Accueil > Blog passager > La Vallée, du langage publicitaire
La Vallée, du langage publicitaire
vendredi 24 mai 2019, par
Verte.
Les affiches promettent le soleil sur le quartier, les habitants marchant librement sur de vastes esplanades arborées, ce voisin en terrasse profitant de l’air pur et d’une boisson, des enfants jouant dans un parc, la joie dans leurs gestes. Un participe présent permanent, une photographie d’un instant possible. D’un instant impossible, car les proportions de ces personnes photographiées, réelles, sur le décor à venir, ne "colle pas". C’est normal, c’est un montage. Mais cette impression que quelque chose "ne colle pas", dans les proportions, les formes. Les arbres également, les différentes couleurs, différents moments possibles de leur évolution au cours des saisons, quelque chose ne va pas non plus. Ce n’est pas grave c’est pour donner une idée de ce que sera le quartier. Mais justement, une "idée", c’est une idée dans un temps présent, sans histoire ni avenir.
Lieu de passage pour les pendulaires, mail de tilleuls argentés, perspective étrange sur la photo-montage, peut-être exactement réaliste mais cette sensation toujours, peut-être due simplement à des détourages approximatifs, que l’œil capte et que le cerveau analyse sans que j’en ai conscience, me transmettant une sensation mal détourée de ce quartier à venir.

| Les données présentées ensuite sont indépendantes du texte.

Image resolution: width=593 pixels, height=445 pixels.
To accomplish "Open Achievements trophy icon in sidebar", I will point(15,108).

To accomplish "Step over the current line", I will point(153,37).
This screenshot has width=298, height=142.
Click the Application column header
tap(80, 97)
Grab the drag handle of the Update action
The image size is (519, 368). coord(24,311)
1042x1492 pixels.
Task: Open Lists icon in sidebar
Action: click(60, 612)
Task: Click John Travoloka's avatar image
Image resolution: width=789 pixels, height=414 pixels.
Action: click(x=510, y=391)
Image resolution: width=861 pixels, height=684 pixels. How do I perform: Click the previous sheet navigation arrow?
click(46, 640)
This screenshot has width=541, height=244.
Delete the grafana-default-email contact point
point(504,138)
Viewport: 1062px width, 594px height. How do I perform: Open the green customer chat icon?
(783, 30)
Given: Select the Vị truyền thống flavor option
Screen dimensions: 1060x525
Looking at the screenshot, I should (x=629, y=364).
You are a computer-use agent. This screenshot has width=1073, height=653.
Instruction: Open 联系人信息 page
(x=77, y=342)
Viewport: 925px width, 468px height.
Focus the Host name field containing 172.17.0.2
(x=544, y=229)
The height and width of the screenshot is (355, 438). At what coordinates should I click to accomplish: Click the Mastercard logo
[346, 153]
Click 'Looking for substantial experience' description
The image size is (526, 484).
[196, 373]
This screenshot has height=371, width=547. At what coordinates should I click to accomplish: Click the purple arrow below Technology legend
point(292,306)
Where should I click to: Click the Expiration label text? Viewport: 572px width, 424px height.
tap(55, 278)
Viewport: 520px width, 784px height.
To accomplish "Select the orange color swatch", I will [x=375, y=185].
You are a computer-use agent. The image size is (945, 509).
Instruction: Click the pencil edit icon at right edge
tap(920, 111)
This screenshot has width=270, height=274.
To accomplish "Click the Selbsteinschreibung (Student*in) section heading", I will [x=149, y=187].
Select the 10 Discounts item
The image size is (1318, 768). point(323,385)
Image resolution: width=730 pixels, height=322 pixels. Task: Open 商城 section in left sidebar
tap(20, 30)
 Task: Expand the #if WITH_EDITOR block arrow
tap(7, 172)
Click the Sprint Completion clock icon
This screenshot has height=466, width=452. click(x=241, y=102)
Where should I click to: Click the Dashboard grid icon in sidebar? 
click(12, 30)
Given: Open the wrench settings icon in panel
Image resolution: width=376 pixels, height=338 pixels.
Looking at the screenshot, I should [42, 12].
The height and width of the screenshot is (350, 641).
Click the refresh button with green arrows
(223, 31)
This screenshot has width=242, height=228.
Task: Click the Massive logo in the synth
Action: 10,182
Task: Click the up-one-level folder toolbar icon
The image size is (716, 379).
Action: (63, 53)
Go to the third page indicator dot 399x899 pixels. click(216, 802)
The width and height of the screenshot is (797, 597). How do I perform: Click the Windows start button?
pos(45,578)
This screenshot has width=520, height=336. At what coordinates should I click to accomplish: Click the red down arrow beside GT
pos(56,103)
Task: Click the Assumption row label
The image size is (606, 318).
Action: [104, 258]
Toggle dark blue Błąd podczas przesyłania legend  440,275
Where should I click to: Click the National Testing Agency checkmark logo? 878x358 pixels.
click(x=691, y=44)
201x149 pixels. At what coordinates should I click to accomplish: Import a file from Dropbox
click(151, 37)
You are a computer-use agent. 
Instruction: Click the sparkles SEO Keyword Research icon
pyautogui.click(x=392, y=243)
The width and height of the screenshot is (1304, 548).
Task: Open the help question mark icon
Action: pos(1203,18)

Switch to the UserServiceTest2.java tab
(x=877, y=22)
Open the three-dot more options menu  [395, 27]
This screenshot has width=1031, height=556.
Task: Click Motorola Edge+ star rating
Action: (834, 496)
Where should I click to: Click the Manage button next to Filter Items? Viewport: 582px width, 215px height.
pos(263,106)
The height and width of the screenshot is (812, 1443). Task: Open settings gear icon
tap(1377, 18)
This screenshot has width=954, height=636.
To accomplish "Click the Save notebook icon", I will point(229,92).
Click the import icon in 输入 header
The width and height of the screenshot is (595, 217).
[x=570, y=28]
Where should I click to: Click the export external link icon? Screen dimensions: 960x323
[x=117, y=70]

Ville "verte", coulée "verte". Ciel bleu, tilleuls argentés.
Les couleurs de la ville.
Quelle couleur, les idées, les émotions ? Ce qui monte au joue, au nez ? La couleur de la peur. La couleur de la frustration. La couleur de la colère.
Une ville plus verte est forcément bénéfique pour les dépressifs et les chômeurs.
L’autre jour, je suis allé marcher dans le parc de Noisiel, immense, jusqu’à la Marne, possédant au moins quatre séquoia, dont l’un est l’arbre le plus haut que j’ai jamais approché. Des perspectives de prairie sur plusieurs kilomètres, arrêtées seulement par des lisières. Au-delà, la ville se fait encore entendre, mais en sourdine, les oiseaux dominent, on peut se dire "en forêt". Ces lieux sont reposants, simplement agréables, aussi indispensables.
Comment dire du mal des arbres ? On ne peut pas. Il ne s’agit pas de ça. Il s’agit de ne pas oublier les autres couleurs.
Connectée.
La ville trait-d’union. Le quartier-lien. La coulée-verte. Les espaces de bien-être. Un lieu où passer sans s’arrêter. Un lieu d’où partir et où rentrer. On entendait plus souvent, à une époque, l’expression de "ville-dortoir". Ville en-passant. Quartier vite-vu. Espace à-quitter. Lieu à-fuir.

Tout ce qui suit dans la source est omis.